00:17 I'm adding to script the inaudible corresponding to React and react-dom packages and a root dev to render to. Now I can call the ReactDOM.render with my root component. The render function is called any time this store state changes, so I can safely pass the current state of this store as a prop to my root component.
00:39 Since this state is held inside the Redux store, the counter component can be a simple function, which is a supported way of declaring components since React 14.
00:51 I want to add, decrement, and increment buttons to the component, but I don't want to hard-code the Redux dependency into the component. So I just add on increment and on decrement props as callbacks. In my render method, I pass the callbacks that call store.dispatch with appropriate actions. Now the application state is updated when I click the buttons.
01:21 Let's recap how this application works. The counter component is what I call a dump component.
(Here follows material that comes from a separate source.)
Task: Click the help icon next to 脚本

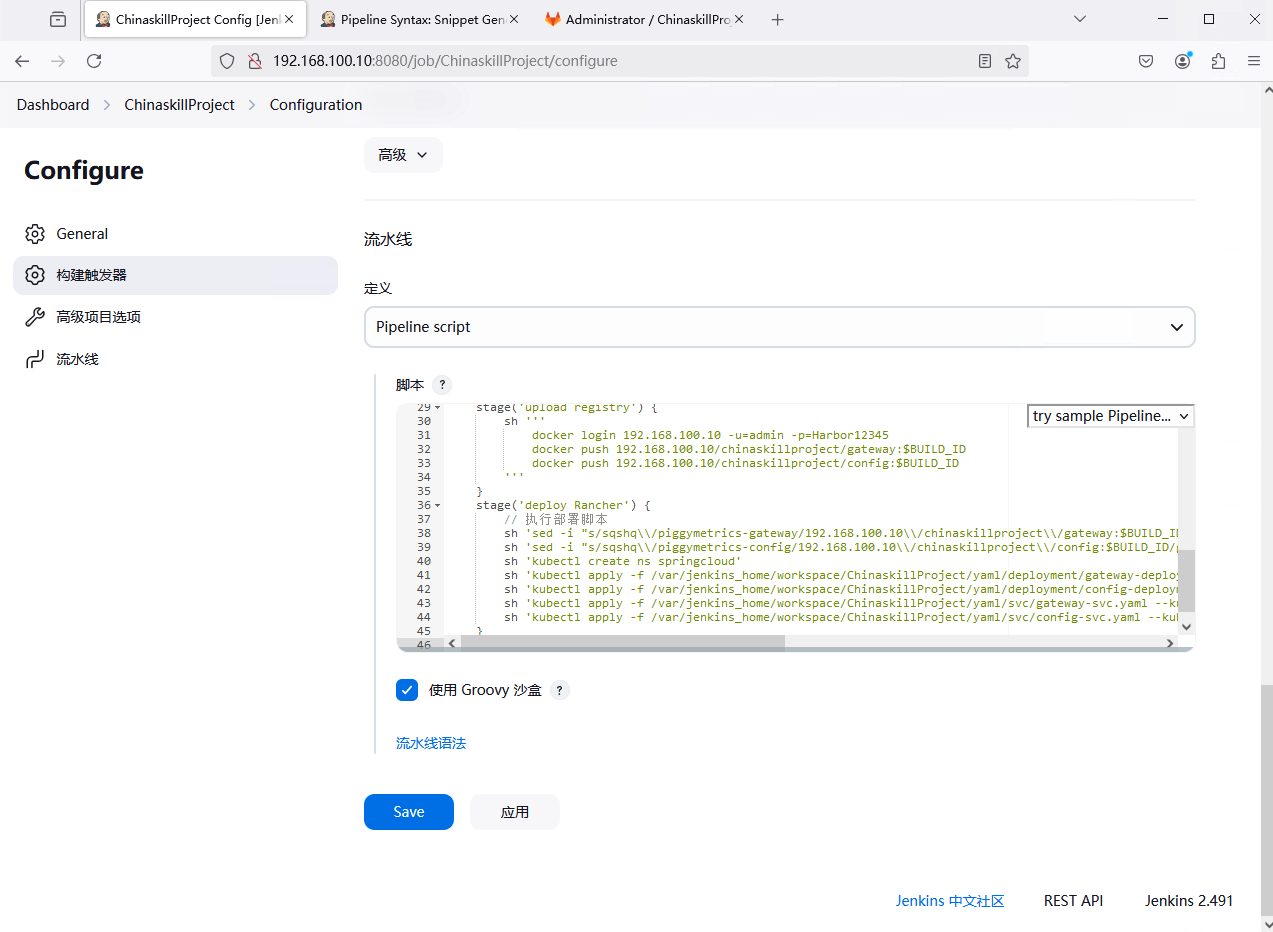Action: [x=442, y=385]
It does not contain any business logic. It only specifies how the current application state transforms into renderable output and how the callbacks, passed via props, are bound to the event handlers.
01:45 When we render a counter, we specify that its value should be taken from the Redux store current state. When the user presses "increment" or "decrement," we dispatch corresponding action to the Redux store. Our reducer specifies how the next state is calculated based on the current state and the action being dispatched.